- [Document extract]:
A structured settlement is a voluntary agreement reached between an injured party and the defendant under which the plaintiff/claimant receives compensation in a stream of guaranteed, tax-free periodic payments. Such an arrangement may be agreed to privately, as in a pre-trial settlement, or it may be required by a court order, as in a settlement or judgement involving a minor.
The full amount of the damage payment(s) is tax-free, exempt from federal and state income taxes under 104(a) of the IRS codes.
The injured party receives compensation when needed as determined at the time of the settlement.
The claimant receives payments from a high rated life insurance company.
What Types of Cases Can Utilize Structured Settlement Benefits?
Temporary or permanently disabled plaintiffs or claimants
Guardianship cases, including minors or incompetents
Wrongful death cases where the surviving spouse and/or children need monthly or annual income
Severely injured claimants, especially with long-term needs for medical care, living expenses and support of family
Structured settlement payments are paid to the claimant through a structured settlement annuity. These annuities provide a contract from a life insurance company that says in return for a certain premium, the life insurance company will pay a stream of income, lump sum payments, or a combination of the two. Congress created structured settlements because of the risks and disadvantages with selecting a lump sum payment. The specific tax rules of a structured settlement are governed by Section 104(a) and Section 130 of the Internal Revenue Code.
SPECIAL NEEDS TRUSTS
A Special Needs Trust (SNT) improves a disabled person’s quality of life without endangering eligibility for government programs. An SNT allows a personal injury victim to receive a personal injury settlement/award without disqualification from public benefits, such as Supplemental Security Income or Medicaid. Federal law allows money to be placed into an SNT, and that money is not a countable resource for purposes of qualifying for needs based public assistance programs (See 42 U.S.C. 139p).

- [Tasks and exercises]:
1/ In the passage on structured settlements, which sections of the Internal Revenue Code govern the specific tax rules of a structured settlement?
2/ Please continue the passage on structured settlements, picking up after its last sentence about special needs trusts.

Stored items
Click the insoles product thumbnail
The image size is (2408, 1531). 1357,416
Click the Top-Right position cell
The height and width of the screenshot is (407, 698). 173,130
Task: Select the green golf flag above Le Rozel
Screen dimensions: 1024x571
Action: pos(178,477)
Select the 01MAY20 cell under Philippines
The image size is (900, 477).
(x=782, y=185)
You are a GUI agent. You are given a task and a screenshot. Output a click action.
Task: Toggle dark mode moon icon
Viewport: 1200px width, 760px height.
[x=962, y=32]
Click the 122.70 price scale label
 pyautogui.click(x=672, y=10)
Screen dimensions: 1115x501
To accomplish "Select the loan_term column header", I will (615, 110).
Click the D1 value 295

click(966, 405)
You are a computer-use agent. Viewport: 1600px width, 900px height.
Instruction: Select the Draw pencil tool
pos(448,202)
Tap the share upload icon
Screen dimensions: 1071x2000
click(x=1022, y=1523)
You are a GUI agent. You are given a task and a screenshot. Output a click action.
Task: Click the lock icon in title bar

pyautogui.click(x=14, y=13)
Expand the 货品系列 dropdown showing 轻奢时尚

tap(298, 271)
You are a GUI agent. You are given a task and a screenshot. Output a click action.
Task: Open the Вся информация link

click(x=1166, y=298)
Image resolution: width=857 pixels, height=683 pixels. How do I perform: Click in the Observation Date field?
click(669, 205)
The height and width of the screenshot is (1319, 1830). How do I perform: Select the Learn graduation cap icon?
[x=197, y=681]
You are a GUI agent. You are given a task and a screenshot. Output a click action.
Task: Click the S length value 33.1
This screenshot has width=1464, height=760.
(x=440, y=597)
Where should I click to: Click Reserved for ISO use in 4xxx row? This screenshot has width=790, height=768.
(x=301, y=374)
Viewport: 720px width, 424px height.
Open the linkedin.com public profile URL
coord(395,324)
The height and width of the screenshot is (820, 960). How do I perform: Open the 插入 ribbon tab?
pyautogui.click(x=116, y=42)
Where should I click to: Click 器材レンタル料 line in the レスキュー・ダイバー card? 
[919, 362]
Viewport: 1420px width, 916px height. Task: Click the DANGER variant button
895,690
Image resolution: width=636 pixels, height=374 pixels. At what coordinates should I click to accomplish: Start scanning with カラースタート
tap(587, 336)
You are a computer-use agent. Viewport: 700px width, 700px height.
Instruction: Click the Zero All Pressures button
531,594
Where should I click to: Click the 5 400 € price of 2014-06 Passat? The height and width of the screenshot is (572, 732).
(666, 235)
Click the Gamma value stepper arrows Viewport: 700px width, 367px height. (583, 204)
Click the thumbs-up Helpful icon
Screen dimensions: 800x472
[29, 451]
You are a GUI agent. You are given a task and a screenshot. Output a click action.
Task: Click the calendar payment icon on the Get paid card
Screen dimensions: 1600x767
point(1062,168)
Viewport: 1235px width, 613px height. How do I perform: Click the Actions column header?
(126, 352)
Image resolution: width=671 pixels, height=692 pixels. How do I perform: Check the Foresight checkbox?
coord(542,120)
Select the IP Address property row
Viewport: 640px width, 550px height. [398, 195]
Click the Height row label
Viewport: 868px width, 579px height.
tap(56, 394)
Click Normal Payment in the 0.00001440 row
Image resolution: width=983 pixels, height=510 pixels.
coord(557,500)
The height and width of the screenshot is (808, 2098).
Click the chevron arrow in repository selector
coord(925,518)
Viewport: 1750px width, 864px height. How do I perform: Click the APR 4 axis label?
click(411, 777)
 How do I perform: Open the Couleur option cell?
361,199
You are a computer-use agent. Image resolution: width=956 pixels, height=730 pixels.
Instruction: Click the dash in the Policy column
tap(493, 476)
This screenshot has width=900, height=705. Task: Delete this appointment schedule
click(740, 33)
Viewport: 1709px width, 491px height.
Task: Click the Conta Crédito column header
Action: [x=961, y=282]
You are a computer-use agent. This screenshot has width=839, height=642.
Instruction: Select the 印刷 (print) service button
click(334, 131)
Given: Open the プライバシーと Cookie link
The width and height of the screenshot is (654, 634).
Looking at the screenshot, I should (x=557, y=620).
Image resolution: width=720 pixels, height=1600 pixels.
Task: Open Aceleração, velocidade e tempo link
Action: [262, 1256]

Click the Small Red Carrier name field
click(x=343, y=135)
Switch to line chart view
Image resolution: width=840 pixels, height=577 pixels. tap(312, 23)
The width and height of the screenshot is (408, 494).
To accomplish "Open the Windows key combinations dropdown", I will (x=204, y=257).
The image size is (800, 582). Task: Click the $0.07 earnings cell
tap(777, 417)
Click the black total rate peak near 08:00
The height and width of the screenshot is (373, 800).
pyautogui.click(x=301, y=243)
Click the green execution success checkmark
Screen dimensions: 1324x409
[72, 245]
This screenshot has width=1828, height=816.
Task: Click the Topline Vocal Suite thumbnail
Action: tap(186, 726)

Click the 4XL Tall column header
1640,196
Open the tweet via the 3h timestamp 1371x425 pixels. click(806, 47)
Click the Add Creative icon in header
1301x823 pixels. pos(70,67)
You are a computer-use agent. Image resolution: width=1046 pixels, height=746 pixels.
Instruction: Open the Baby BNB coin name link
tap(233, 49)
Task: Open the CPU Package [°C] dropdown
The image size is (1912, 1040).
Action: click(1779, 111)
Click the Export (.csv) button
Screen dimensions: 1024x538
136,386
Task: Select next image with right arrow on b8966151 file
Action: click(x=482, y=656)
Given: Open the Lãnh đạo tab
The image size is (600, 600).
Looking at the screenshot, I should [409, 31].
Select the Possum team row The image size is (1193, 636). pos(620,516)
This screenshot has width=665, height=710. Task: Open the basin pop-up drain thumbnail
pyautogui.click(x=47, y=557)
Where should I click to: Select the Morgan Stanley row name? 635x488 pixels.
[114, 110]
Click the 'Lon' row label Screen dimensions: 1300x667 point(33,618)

- [Answers by item]:
1/ Section 104(a) and Section 130.

2/
Types of SNT’s
Disabled person under age 65 (42 U.S.C. 1396p(d)(4)(A)): This trust is established with funds of the disabled person (typically a personal injury settlement/jury verdict) for the benefit of a disabled person with is under age 65 at the time of drafting the SNT. After the death of the beneficiary, the law requires that any funds remaining in the trust are first used to repay Medicaid for any disbursements made on behalf of the beneficiary while the SNT was in existence. After Medicaid is reimbursed, residual funds in the SNT are available to the heirs of the beneficiary.
Disabled person over age 65 (42 U.S.C. 1396p(d)(4)(C)): This trust is commonly referred to as a “pooled trust.” Typically serving those over age 65 who cannot set up a traditional SNT based on their age, a pooled trust offers the same protection as the more conventional SNT discussed above.
Third Party Special Needs Trust: This trust is established by someone else (parent, grandparent, etc.) for the benefit of a disabled person to provide comfort and happiness during their lifetime. When establishing a trust, the Grantor makes a decision as to where any remaining funds go once that disabled person passes away.
When Should I Consider a Special Needs Trust?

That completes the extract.